(Collected data)
>>>
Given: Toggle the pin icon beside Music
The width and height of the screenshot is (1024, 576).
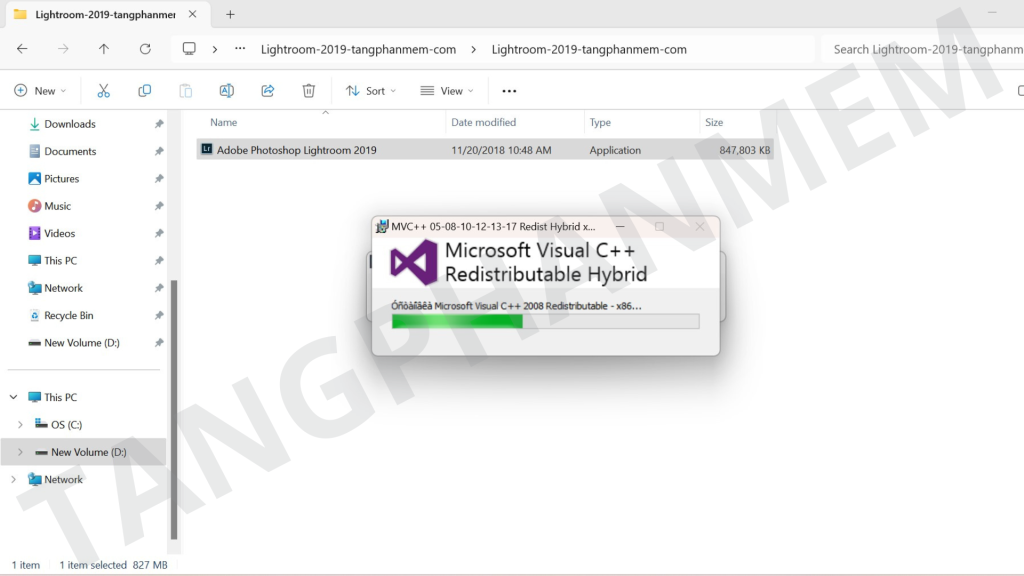Looking at the screenshot, I should click(x=159, y=206).
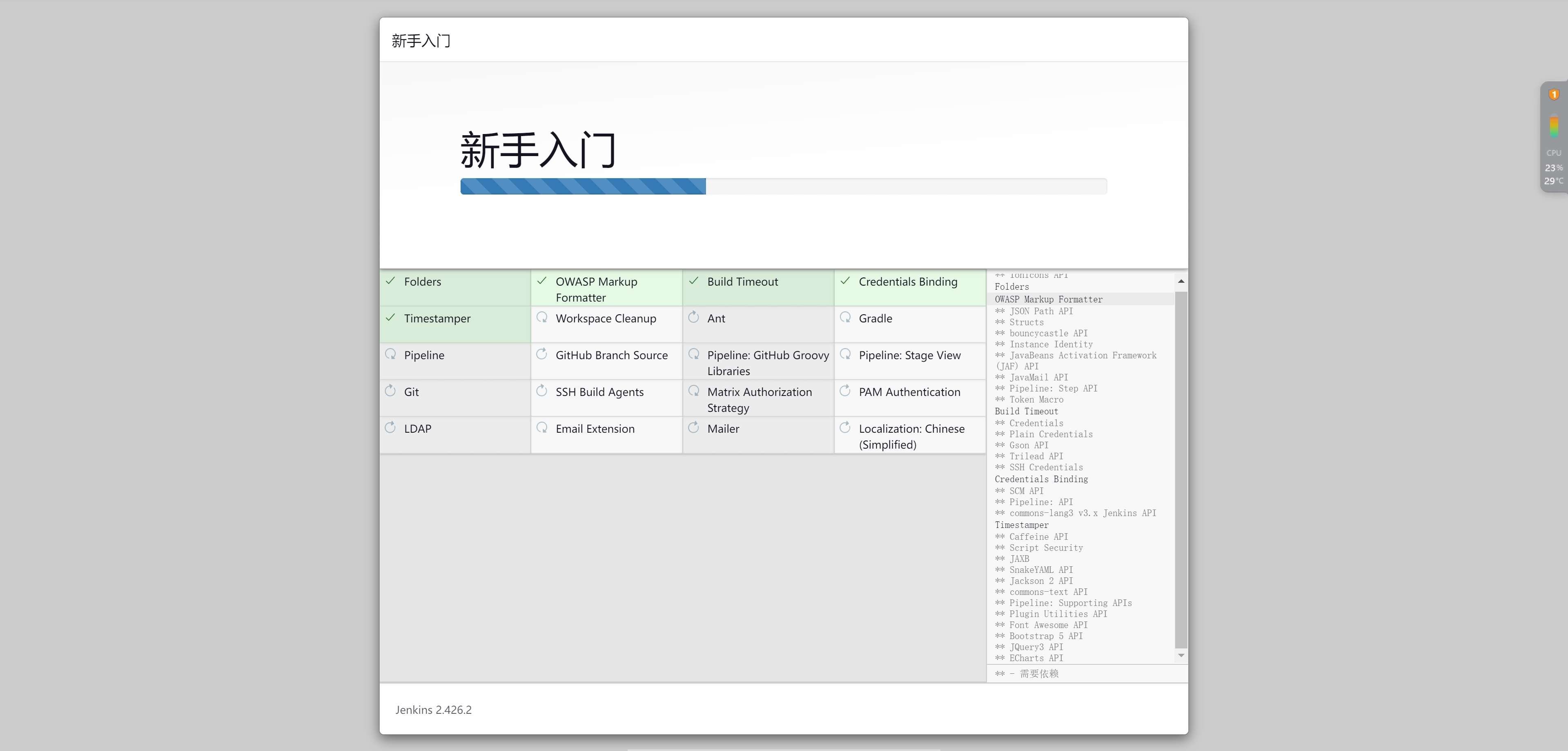Click the installation progress bar
This screenshot has width=1568, height=751.
(x=784, y=186)
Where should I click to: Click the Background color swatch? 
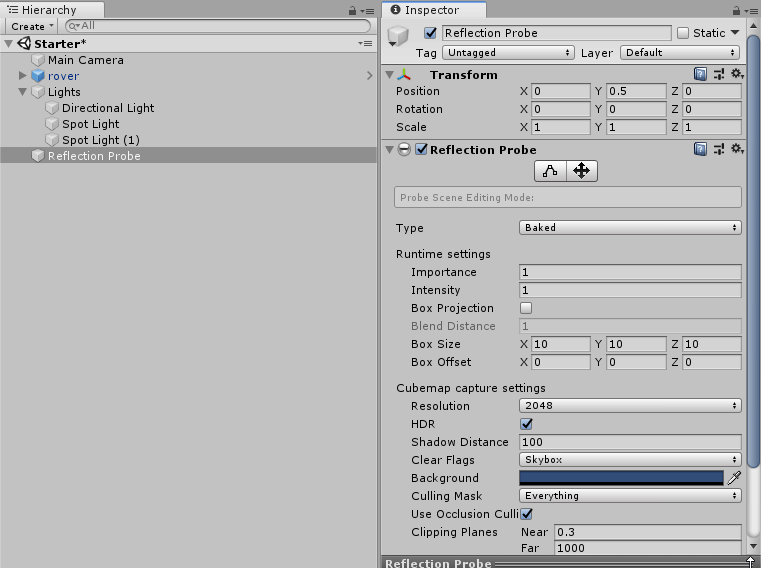[x=621, y=478]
<<<
*Action item:* Print the records again exactly. Skip every picture.

*Solution for this problem:*
Given: Toggle the pin icon beside Music
The width and height of the screenshot is (1024, 576).
Looking at the screenshot, I should click(x=159, y=206).
Click the installation progress bar
This screenshot has width=1568, height=751.
(x=784, y=186)
Where should I click to: Click the Background color swatch? 
[x=621, y=478]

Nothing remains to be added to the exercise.